HSC 2012 Maths Marathon (archive) (3 Viewers)

[LoveHateSchool]

I apologize if there is one-I couldn't see it!

To get the ball rolling...

A ball is dropped from a height of 2.4m and bounces back up to a height of 1.8m. It then falls and bounces back up to a height of 1.35m. Everytime the ball bounces back to a height three quarters of previous time. How far will the ball travel before rest?

 

[LoveHateSchool]

Re: 2012 HSC Mathematics Marathon!

^Haha troll, angry because I disagreed with your troll post?

I wish you luck in English, you insult is pretty fractured imho And don't worry, even though I live more than 20 km from UNSW, I'll still do better than you

 

[bleakarcher]

Re: 2012 HSC Mathematics Marathon!

I apologize if there is one-I couldn't see it!

To get the ball rolling...

A ball is dropped from a height of 2.4m and bounces back up to a height of 1.8m.
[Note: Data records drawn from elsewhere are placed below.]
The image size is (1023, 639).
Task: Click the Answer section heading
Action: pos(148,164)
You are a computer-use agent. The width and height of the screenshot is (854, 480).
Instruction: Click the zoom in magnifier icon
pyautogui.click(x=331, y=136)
It then falls and bounces back up to a height of 1.35m. Everytime the ball bounces back to a height three quarters of previous time. How far will the ball travel before rest?

Let the total distance covered by the ball till rest be d.
d=2(2.4+0.75*2.4+0.75*2.4*0.75+...)=2[2.4/(1-0.75)]=4.8/0.25=4.8*4=19.2m
Hence, d=19.2m

 

[LoveHateSchool]

Re: 2012 HSC Mathematics Marathon!

^Yay good job, and when you answer a Q, you get to post the next one for people to have a go at

 

[nightweaver066]

Re: 2012 HSC Mathematics Marathon!

 

[bleakarcher]

Re: 2012 HSC Mathematics Marathon!

This thread just decided to die.

i) angle QAC=angle BCA (alternate angles, AQ//CB)
angle BAC=angle BCA (base angles of isos. triangle ABC)
:. angle QAC=angle BAC
Hence, AC bisects angle QAB.
ii) Let angle BAD=x
angle BAC=90-x (adj. comp. angles)
angle BCA=angle BAC=90-x (base angles of isos. triangle ABC)
angle QAC=angle BCA=90-x (alternate angles, QA//CB)
:.angle DAP=180-90-(90-x)=180-90-90+x=x
Hence, AD bisects angle PAB

Sorry for bad format.

 

[Examine]

Re: 2012 HSC Mathematics Marathon!

Just need to verify something, for a question like this:

5x/2x-1>3
5x(2x-1)>3(2x-1)^2
10x^2-5x>12x^2-12x+3
2x^2-7x+3<0
(2x-1)(x-3)<0

Do you use the original inequation to solve the answer, making it end as x<1/2, x>3

OR

Do you use the last step to determine the answer, making it 1/2<x<3?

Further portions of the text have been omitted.